The toolsets, Sentieon's DNAseq and TNseq software, are making waves in the life sciences, creating a "drop in replacement" that is a faster and cheaper alternative to the industry standard for secondary analysis in next-generation sequencing (NGS) data processing while producing the industry standard results. Recently, Sentieon's software earned them a Bio-IT World Innovative Practices award.

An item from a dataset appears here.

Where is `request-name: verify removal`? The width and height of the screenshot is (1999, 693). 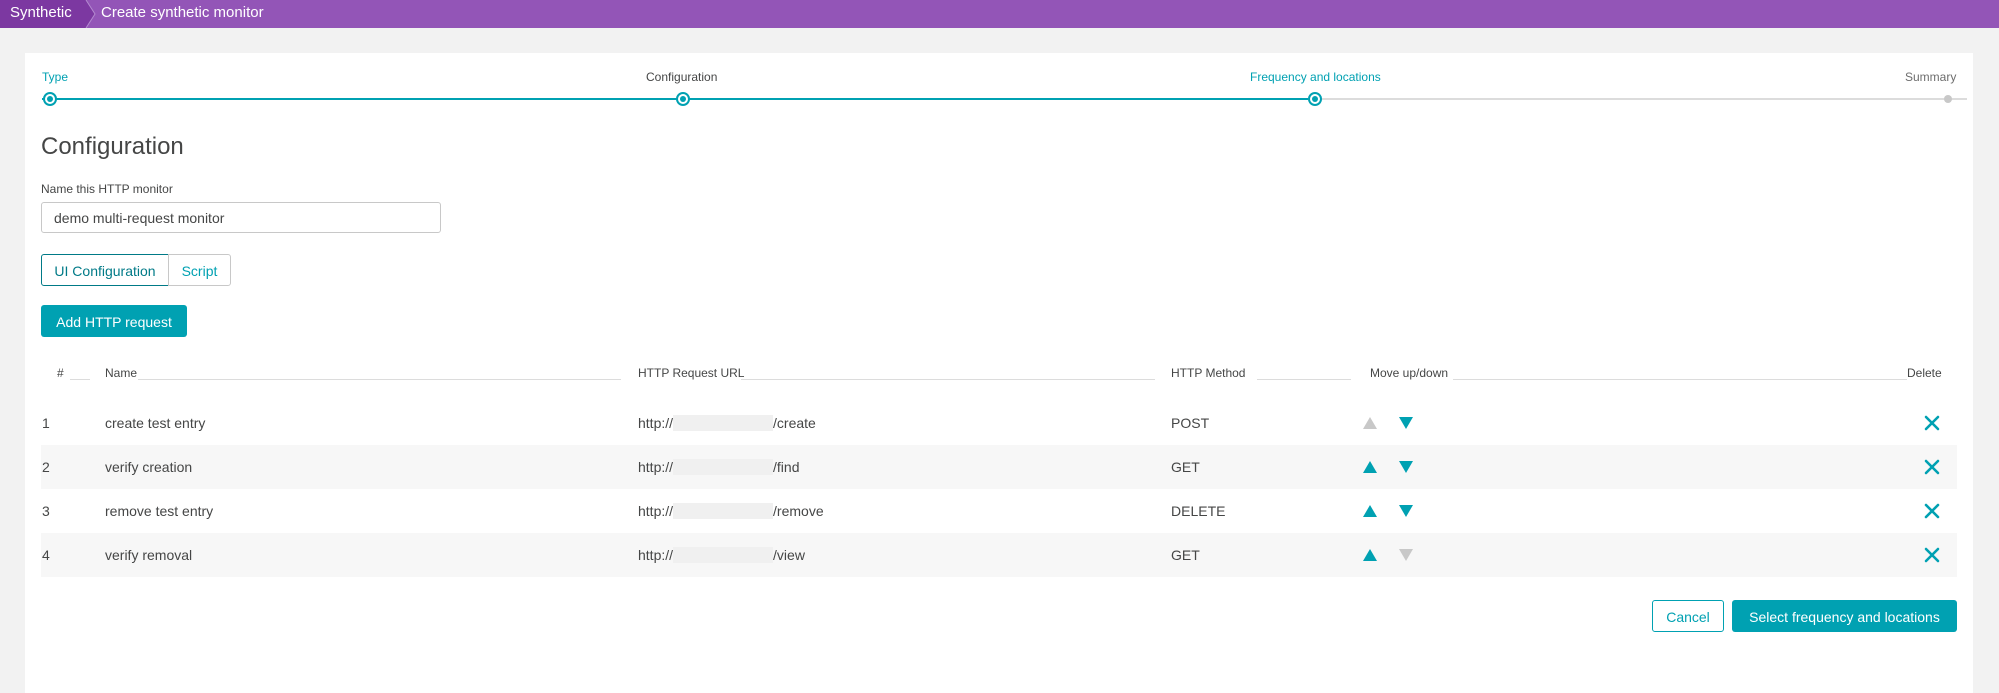 request-name: verify removal is located at coordinates (149, 555).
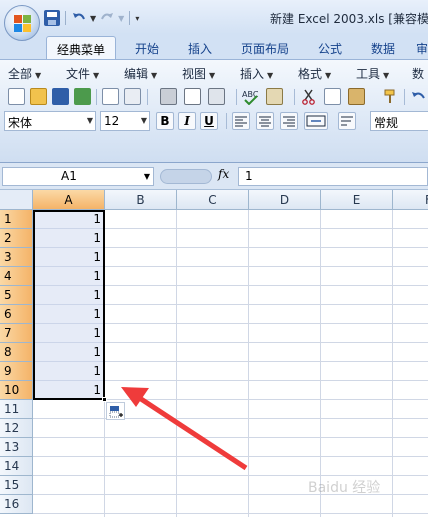 The image size is (428, 517). Describe the element at coordinates (347, 121) in the screenshot. I see `wrap-text-button` at that location.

Sentieon's toolsets address three key needs for users of NGS data, primarily when it comes to "secondary analysis" data processing, Gallagher wrote in the company's entry form for the award. "The output of secondary analysis needs to be accurate, fit downstream tools and data format standards, and needs to be done cost effectively."
DNAseq and TNseq accomplish this, Gallagher says, by building on a foundation established by existing tools such as the Broad Institute's Genome Analysis Toolkit (GATK), MuTect and MuTect2, and the Burrows-Wheeler Aligner (BWA).
With such a rock-solid foundation, Sentieon felt confident enough to improve the tools where needed. Gallagher says bringing the industry-trusted methods into their tools was a unique challenge.
"We're essentially a math and computer science company," he said. "If we have a defined mathematical problem with a truth that you can prove that's also computationally complex, then that's a good problem for the Sentieon team to work on."
The results speak for themselves, according to Gallagher, with the tools using three to ten times fewer core-hours, never downsampling, and offering more scalable tools for rapid Turnaround Time and large-scale joint calling.
This distinction was key for Sentieon if they wanted to avoid offering "yet another variant caller," says Gallagher. "If everyone chooses their own unique pipeline, then anytime they share that data, the other people have to reprocess it with their own pipeline. This is true even if they use the same GATK tool, because there are different 'flavors' of pipelines. For instance, if I made a pipeline using a software tool and told the tool to do something a little different, now my pipeline is essentially different from anyone else' which makes comparing the results of those different pipelines difficult."
Standardizing on a functionally equivalent pipeline allows data processed with the same pipeline by different groups to be shared and integrated without requiring the data to be reprocessed, says Gallagher.
"Our tools can match those same tweaks that a workgroup chose, so now anyone who processes their data in the standardized way with our tool can take advantage of the public data that's becoming available and that has been processed the same way while enjoying the more efficient and easy to use tools."
Sentieon's tools are easier to use since they are self-contained applications that automatically scale to any size server and they can be easily distributed to multi-server clusters for parallel processing.
In Sentieon's entry form, Gallagher wrote that, "Sentieon's users can deploy the Sentieon-powered CCDG [Centers for Common Disease Genomics] pipelines, enabling them to pool their own internal data with other data processed by CCDG pipelines of other groups during downstream analysis."
The functional equivalent use case for these tools contributes to solutions for data sharing challenges within genomics, says Gallagher. "When different groups use the same tools, and eventually share their data, it removes the burden of reprocessing other peoples publicly available data since its all been processed with the industry standard functionally equivalent pipeline”
Price is also a point of emphasis, Gallagher says. "The Sentieon software is licensed at a cost so that the users have quantifiable and significant savings as compared to using free GATK tools, achieving a positive ROI," he wrote in the entry form. "Effectively, the Sentieon tools are 'cheaper than free' after considering the savings in the computing cost."
In one case, Sentieon processed 10,000 WGS for Autism Speaks using the functionally equivalent pipeline, and the total cost of Sentieon's License fee and Compute costs was less than using the BWA/GATK toolsets compute cost.
The software tools have been developed since 2014, Gallagher says, with updates being added continuously.